### [PAGE EXTRACT]
-.-.-
And a related question: Design advice: Classic boss/worker program memory consumption.

Did you also consider/bench a threaded version?

Might there be a practical way to manage multiple malloc areas in one perl process? A separate arena (mmap) per package? This could improve locality, and also segment the data so that CoW benefits are subdivided.


Comment on Re^2: To Fork or Not to Fork (bottle necks)
Re^3: To Fork or Not to Fork (!threads)
by tye (Cardinal) on Jul 01, 2014 at 19:44 UTC

    No, we didn't consider using threads (nor what Perl 5 calls "threads"). If using threads offered any performance benefits for our use case, the benefits would be truly trivial.

    The cost of using threads in terms of complexity would not be trivial. In some cases, you can use Perl threads with the Perl code mostly untouched and the added complexity is mostly just hiding inside of the perl executable. Though it will also add operational complexity when it comes to trouble shooting and similar tasks. But that complexity inside the perl executable very often doesn't stay completely hidden (go read the p5p thread on why Perl threads have been "depreciated", if you aren't familiar with the typical experience of trying to use Perl threads).

    But I don't think this is even one of those cases. Since the workers spawn other executables to do parts of the transcoding and spawning jobs involves waiting for SIGHCLD and mixing signals and threads is often pointed out as a bad idea, I suspect that the Perl code would actually have to get significantly more complex.

    So I didn't even consider adding significant complexity in at least 2 or 3 layers for a possible but at-most-trivial performance gain and maybe a (likely trivial) performance decrease.
-.-.-
### [EXTRACTED RECORDS]
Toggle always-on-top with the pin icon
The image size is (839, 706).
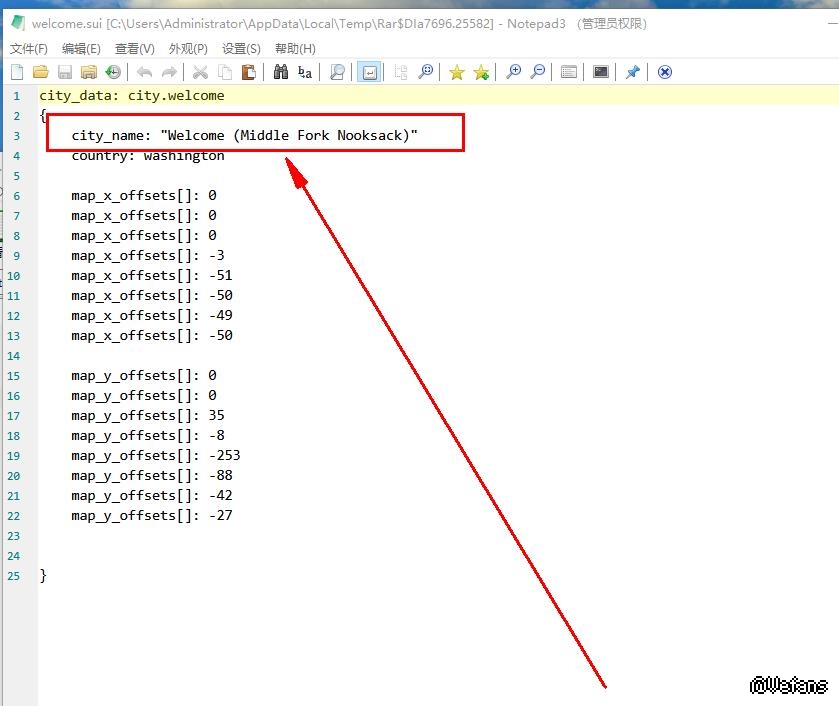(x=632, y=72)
-.-.-
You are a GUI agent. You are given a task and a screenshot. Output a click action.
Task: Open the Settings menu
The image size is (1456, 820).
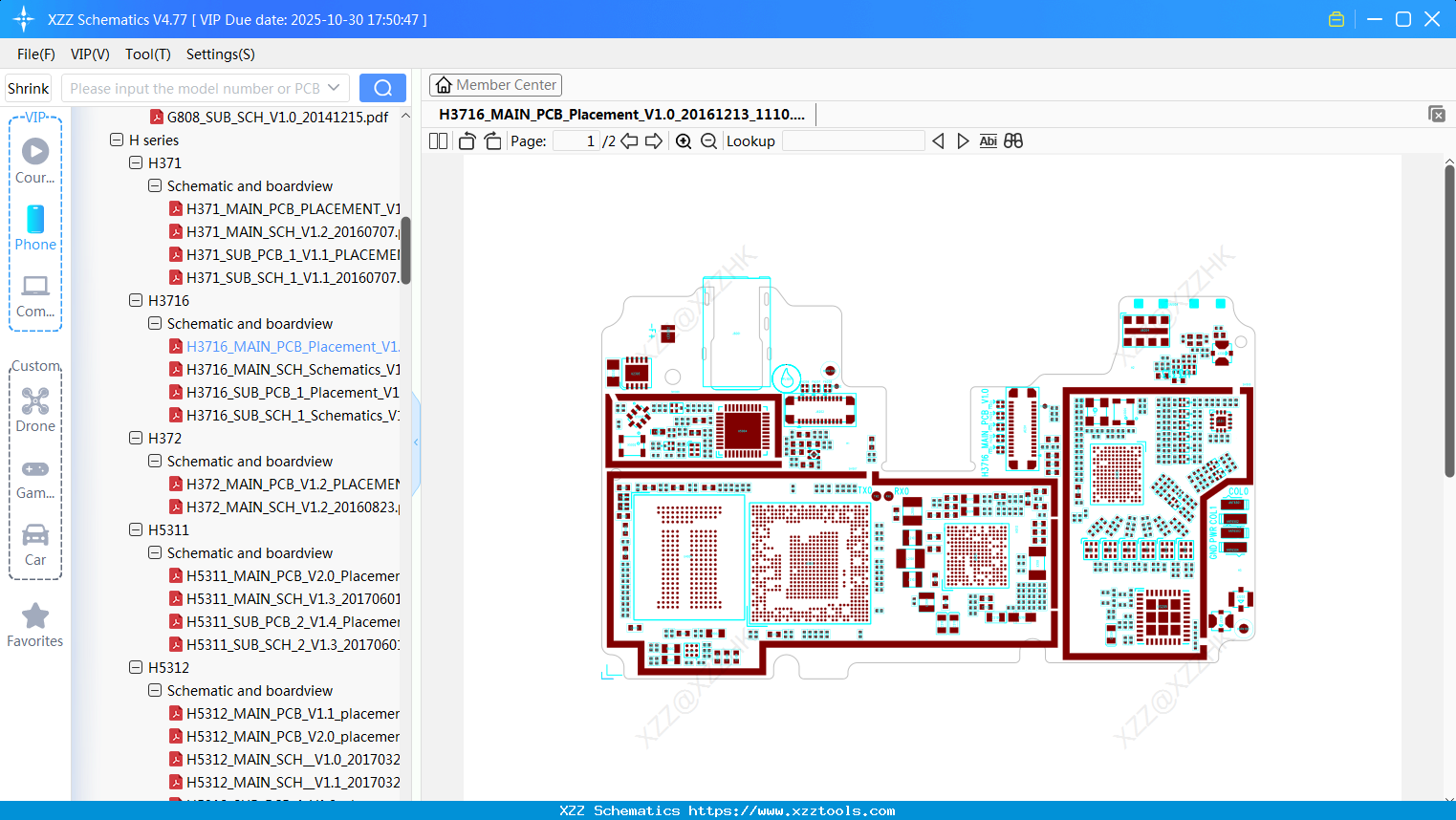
-.-.-
### [OBJECTIVE]
Reproduce everything from "And a related" down to "be truly trivial." in the forum discussion about forking, changing "arena" to "region".

### [TASK SOLUTION]
And a related question: Design advice: Classic boss/worker program memory consumption.

Did you also consider/bench a threaded version?

Might there be a practical way to manage multiple malloc areas in one perl process? A separate region (mmap) per package? This could improve locality, and also segment the data so that CoW benefits are subdivided.


Comment on Re^2: To Fork or Not to Fork (bottle necks)
Re^3: To Fork or Not to Fork (!threads)
by tye (Cardinal) on Jul 01, 2014 at 19:44 UTC

    No, we didn't consider using threads (nor what Perl 5 calls "threads"). If using threads offered any performance benefits for our use case, the benefits would be truly trivial.